Quand je regardais autour de moi, je voyais majoritairement des représentants de pays développés qui contribuent le plus fortement au changement climatique. Je m’attendais à voir plus de représentants des pays du sud qui sont les plus touchés et menacés.
Une étude de l’ONG Global Witness a révélé que 503 lobbyistes des énergies fossiles ont été accrédités à la COP26. C’est plus que le total des délégations des huit pays les plus touchés par le changement climatique ! J’aimerais vraiment que les communautés des pays du sud soient mieux représentées.

Tu as justement une grande expérience avec les communautés locales. Comment peuvent-elles faire entendre leurs voix ? 

Depuis 2015, je m’efforce de faire entendre la voix des communautés de petits pêcheurs à travers mon implication au sein du réseau MIHARI, d’abord en tant que coordinatrice nationale pendant 6 ans puis en tant que Présidente du conseil d’administration depuis 2020. La question des communautés locales me passionne et il me semble primordial que leurs enjeux puissent être entendus lors d’évènements internationaux comme les COP.

Dans des entretiens avec les médias internationaux, Madame la Ministre de l’Environnement et du Développement Durable a pu porter la voix des communautés rurales malagasy. Elle a rappelé leurs enjeux et la nécessité vitale pour Madagascar d’être aidé par la communauté internationale face à ces grands défis.

Vatosoa avec Sarobidy Rakotonarivo et Marie Christina Kolo aux cotés du Président de la COP 26, M. Alok Sharma

La chercheure Sarobidy Rakotonarivo a animé un échange sur le rapport entre les communautés locales et la forêt et a également présenté un film sur ce sujet. La session était vraiment intéressante : comment mieux mobiliser les financements climat comme le REDD+ pour réussir la conservation de nos forêts main dans la main avec les communautés ? C’est des questions qui me passionnent en tant que coordinatrice de l’initiative Alamino.

De son côté, l’activiste Marie Christina Kolo a pu défendre la cause des femmes malagasy issues des communautés. Le Président de la COP 26, M. Alok Sharma a même commencé un de ses discours en faisant référence aux échanges menés par Marie Christina avec des femmes leaders de l’Androy deux semaines avant la COP.

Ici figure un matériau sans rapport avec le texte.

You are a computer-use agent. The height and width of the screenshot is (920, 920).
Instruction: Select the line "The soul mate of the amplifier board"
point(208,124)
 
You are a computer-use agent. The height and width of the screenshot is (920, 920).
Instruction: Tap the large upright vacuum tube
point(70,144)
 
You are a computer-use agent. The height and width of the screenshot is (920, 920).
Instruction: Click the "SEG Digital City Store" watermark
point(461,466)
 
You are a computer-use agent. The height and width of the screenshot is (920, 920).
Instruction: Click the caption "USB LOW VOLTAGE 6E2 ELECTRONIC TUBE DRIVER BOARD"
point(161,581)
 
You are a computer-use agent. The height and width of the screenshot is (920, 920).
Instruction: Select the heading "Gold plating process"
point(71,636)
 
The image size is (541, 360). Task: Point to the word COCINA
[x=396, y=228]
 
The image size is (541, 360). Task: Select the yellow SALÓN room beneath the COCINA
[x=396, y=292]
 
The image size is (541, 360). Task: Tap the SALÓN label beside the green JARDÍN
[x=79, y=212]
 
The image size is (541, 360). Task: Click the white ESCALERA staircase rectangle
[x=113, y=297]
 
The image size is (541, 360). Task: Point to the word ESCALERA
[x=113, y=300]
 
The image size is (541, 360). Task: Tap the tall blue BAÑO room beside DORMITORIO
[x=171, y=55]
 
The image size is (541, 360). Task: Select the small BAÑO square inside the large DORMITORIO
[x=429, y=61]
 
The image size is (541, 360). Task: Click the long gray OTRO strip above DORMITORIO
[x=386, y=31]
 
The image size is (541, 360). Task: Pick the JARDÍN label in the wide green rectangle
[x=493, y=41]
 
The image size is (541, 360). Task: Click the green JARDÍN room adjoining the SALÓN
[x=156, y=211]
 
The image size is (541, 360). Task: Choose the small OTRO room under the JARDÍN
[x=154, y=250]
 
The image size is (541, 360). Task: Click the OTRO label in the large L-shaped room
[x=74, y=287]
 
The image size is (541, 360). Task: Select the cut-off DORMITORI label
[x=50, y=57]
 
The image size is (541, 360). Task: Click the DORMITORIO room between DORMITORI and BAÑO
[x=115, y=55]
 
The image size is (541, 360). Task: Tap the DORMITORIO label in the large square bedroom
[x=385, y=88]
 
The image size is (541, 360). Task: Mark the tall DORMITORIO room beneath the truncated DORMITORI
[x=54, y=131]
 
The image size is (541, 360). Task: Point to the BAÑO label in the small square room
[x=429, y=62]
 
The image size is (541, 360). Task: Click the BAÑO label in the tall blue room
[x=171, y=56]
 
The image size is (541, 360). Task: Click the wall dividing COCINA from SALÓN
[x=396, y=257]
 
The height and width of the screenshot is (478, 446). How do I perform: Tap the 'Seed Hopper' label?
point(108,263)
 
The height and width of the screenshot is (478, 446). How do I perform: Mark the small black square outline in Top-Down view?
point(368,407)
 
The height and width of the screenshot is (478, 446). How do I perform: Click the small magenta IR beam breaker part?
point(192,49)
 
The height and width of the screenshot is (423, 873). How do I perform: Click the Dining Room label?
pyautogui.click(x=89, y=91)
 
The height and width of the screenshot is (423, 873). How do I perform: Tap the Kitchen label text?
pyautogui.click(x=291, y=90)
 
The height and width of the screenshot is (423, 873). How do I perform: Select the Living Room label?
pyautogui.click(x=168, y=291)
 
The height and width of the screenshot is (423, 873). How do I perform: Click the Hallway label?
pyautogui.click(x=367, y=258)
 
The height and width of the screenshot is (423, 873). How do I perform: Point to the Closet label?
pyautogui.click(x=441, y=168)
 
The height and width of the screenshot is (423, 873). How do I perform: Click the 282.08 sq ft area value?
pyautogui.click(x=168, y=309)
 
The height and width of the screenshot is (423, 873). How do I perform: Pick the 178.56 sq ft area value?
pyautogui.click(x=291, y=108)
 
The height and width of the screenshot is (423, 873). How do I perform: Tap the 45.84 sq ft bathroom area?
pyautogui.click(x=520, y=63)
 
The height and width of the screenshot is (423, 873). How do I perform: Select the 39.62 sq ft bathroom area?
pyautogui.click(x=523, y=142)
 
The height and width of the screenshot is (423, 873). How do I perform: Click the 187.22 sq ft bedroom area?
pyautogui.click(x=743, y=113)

Je pense que ces prises de position vont dans le bon sens. J’aimerais qu’on puisse poursuivre cette tendance pour mieux inclure et visibiliser nos communautés locales sur la scène internationale. Pourquoi ne pas intégrer une proportion plus importante de représentants des communautés locales dans la délégation malagasy durant la prochaine COP ?

Sur place, comment était perçu Madagascar par le reste des acteurs ? 

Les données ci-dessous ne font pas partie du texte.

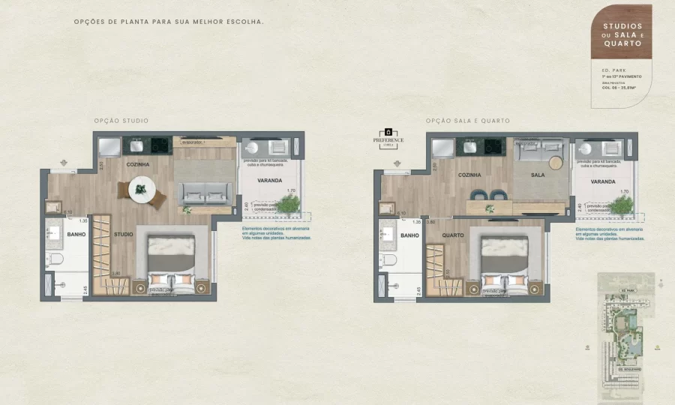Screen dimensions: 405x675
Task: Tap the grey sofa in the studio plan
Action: coord(202,194)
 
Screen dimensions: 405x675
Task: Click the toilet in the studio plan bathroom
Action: coord(56,260)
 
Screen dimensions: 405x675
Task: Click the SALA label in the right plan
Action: coord(538,174)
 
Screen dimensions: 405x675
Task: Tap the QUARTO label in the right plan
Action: coord(453,236)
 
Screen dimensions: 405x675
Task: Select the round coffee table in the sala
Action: coord(556,163)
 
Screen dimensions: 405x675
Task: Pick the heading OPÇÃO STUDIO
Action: coord(122,121)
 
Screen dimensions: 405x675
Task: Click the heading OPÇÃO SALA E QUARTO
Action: coord(468,121)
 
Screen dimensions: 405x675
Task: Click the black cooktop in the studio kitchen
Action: coord(161,146)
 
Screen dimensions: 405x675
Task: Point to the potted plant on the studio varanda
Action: coord(287,203)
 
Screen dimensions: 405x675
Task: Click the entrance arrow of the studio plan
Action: coord(63,162)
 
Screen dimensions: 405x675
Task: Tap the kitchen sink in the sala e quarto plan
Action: coord(470,146)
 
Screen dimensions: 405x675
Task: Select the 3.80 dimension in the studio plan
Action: coord(116,273)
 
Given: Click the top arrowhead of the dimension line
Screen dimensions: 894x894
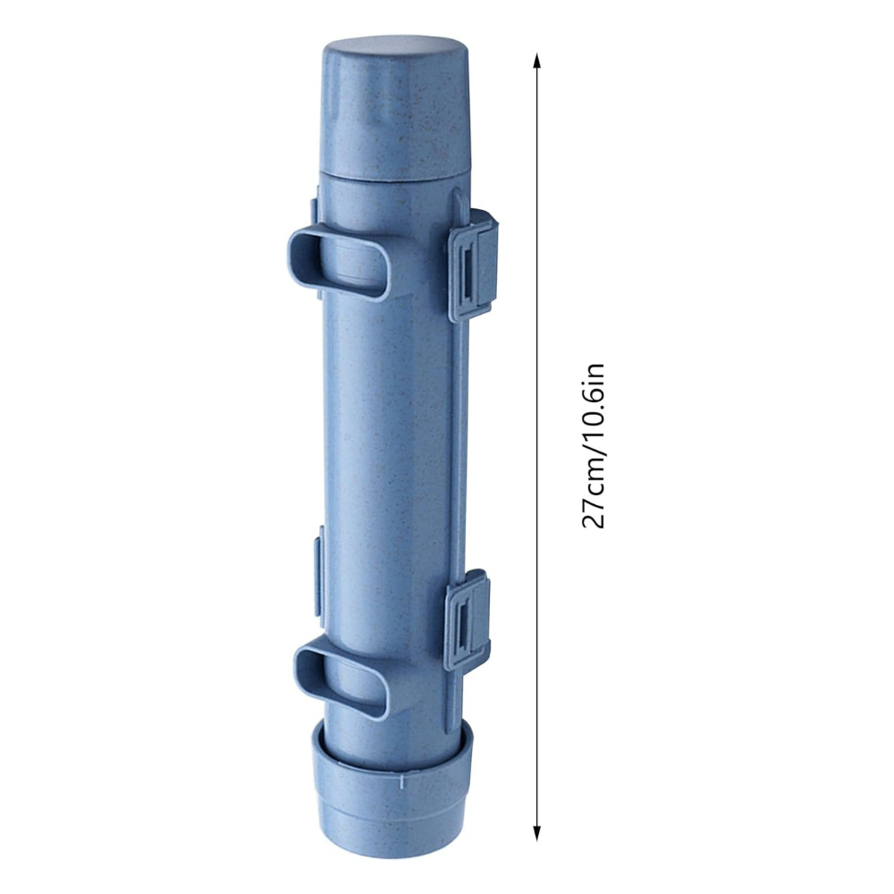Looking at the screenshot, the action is click(536, 61).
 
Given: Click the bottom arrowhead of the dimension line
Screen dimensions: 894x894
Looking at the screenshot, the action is click(536, 833).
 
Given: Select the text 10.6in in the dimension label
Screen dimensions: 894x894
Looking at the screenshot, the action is click(593, 399).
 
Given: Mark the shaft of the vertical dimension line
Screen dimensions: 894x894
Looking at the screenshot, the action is click(536, 447).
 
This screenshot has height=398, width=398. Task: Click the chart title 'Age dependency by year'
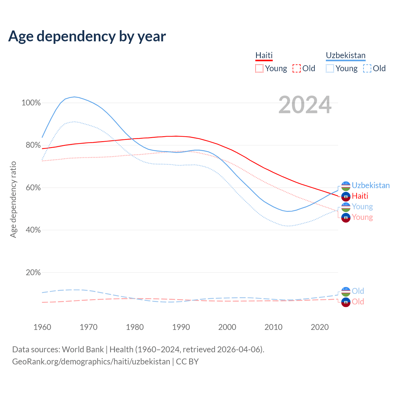(87, 36)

Quand je disais que je venais de Madagascar, on me parlait chaque fois de la famine dans le sud. Cette année, le kere a été très visible dans l’actualité internationale et Madagascar est perçu comme une victime sévère du changement climatique. Pour être honnête, c’est dur d’entendre que mon pays est reconnu pour la famine. Mais d’un autre côté, c’est aussi important que la communauté internationale ait pleinement conscience des conséquences du changement climatique à Madagascar et qu’elle soit solidaire. 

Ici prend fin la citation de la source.